- EXERCISE PROMPT: Rewrite the records below with "poem" changed to "verse" and every other line left unchanged.

- GIVEN RECORDS:
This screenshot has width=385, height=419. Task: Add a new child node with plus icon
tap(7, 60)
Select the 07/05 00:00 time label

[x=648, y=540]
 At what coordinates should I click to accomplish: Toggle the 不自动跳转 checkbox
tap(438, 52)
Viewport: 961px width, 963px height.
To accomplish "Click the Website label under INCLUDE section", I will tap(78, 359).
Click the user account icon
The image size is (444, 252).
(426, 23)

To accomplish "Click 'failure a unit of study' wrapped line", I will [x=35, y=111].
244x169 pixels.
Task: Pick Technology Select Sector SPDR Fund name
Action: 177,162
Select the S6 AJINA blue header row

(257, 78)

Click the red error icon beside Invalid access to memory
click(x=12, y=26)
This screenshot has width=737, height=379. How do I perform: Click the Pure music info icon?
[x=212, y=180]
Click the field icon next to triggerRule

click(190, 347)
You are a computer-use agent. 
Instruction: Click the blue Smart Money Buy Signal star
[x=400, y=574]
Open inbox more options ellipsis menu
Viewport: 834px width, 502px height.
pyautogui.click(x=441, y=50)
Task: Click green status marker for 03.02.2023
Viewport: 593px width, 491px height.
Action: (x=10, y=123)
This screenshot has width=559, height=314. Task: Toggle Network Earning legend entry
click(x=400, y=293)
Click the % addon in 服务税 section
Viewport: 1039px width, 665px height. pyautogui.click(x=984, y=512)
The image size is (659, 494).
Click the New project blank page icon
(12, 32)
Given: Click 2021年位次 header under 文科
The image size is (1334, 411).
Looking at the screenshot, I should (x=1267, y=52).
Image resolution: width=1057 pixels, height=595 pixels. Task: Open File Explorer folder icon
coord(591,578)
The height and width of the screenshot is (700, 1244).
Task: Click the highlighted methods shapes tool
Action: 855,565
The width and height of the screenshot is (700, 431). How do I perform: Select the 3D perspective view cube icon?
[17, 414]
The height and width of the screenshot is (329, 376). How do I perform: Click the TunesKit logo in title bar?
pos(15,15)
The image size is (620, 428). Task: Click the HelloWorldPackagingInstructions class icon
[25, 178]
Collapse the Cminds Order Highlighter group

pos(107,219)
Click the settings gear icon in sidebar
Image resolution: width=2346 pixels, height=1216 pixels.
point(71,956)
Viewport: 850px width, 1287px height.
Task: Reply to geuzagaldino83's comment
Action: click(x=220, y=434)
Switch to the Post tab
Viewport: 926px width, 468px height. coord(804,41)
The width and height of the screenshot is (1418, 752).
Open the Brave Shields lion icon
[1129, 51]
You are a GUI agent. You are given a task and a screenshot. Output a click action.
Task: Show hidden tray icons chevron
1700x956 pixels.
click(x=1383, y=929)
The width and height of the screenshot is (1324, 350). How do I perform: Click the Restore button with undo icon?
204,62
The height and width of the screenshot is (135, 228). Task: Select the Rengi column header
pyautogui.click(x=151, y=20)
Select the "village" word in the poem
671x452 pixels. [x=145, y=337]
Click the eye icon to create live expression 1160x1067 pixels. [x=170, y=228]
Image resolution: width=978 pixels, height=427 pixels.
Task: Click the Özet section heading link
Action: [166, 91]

- WRITTEN SOLUTION:
This screenshot has width=385, height=419. Task: Add a new child node with plus icon
tap(7, 60)
Select the 07/05 00:00 time label

[x=648, y=540]
 At what coordinates should I click to accomplish: Toggle the 不自动跳转 checkbox
tap(438, 52)
Viewport: 961px width, 963px height.
To accomplish "Click the Website label under INCLUDE section", I will tap(78, 359).
Click the user account icon
The image size is (444, 252).
(426, 23)

To accomplish "Click 'failure a unit of study' wrapped line", I will [x=35, y=111].
244x169 pixels.
Task: Pick Technology Select Sector SPDR Fund name
Action: 177,162
Select the S6 AJINA blue header row

(257, 78)

Click the red error icon beside Invalid access to memory
click(x=12, y=26)
This screenshot has width=737, height=379. How do I perform: Click the Pure music info icon?
[x=212, y=180]
Click the field icon next to triggerRule

click(190, 347)
You are a computer-use agent. 
Instruction: Click the blue Smart Money Buy Signal star
[x=400, y=574]
Open inbox more options ellipsis menu
Viewport: 834px width, 502px height.
pyautogui.click(x=441, y=50)
Task: Click green status marker for 03.02.2023
Viewport: 593px width, 491px height.
Action: (x=10, y=123)
This screenshot has width=559, height=314. Task: Toggle Network Earning legend entry
click(x=400, y=293)
Click the % addon in 服务税 section
Viewport: 1039px width, 665px height. pyautogui.click(x=984, y=512)
The image size is (659, 494).
Click the New project blank page icon
(12, 32)
Given: Click 2021年位次 header under 文科
The image size is (1334, 411).
Looking at the screenshot, I should (x=1267, y=52).
Image resolution: width=1057 pixels, height=595 pixels. Task: Open File Explorer folder icon
coord(591,578)
The height and width of the screenshot is (700, 1244).
Task: Click the highlighted methods shapes tool
Action: 855,565
The width and height of the screenshot is (700, 431). How do I perform: Select the 3D perspective view cube icon?
[17, 414]
The height and width of the screenshot is (329, 376). How do I perform: Click the TunesKit logo in title bar?
pos(15,15)
The image size is (620, 428). Task: Click the HelloWorldPackagingInstructions class icon
[25, 178]
Collapse the Cminds Order Highlighter group

pos(107,219)
Click the settings gear icon in sidebar
Image resolution: width=2346 pixels, height=1216 pixels.
point(71,956)
Viewport: 850px width, 1287px height.
Task: Reply to geuzagaldino83's comment
Action: click(x=220, y=434)
Switch to the Post tab
Viewport: 926px width, 468px height. coord(804,41)
The width and height of the screenshot is (1418, 752).
Open the Brave Shields lion icon
[1129, 51]
You are a GUI agent. You are given a task and a screenshot. Output a click action.
Task: Show hidden tray icons chevron
1700x956 pixels.
click(x=1383, y=929)
The width and height of the screenshot is (1324, 350). How do I perform: Click the Restore button with undo icon?
204,62
The height and width of the screenshot is (135, 228). Task: Select the Rengi column header
pyautogui.click(x=151, y=20)
Select the "village" word in the verse
671x452 pixels. [x=145, y=337]
Click the eye icon to create live expression 1160x1067 pixels. [x=170, y=228]
Image resolution: width=978 pixels, height=427 pixels.
Task: Click the Özet section heading link
Action: [166, 91]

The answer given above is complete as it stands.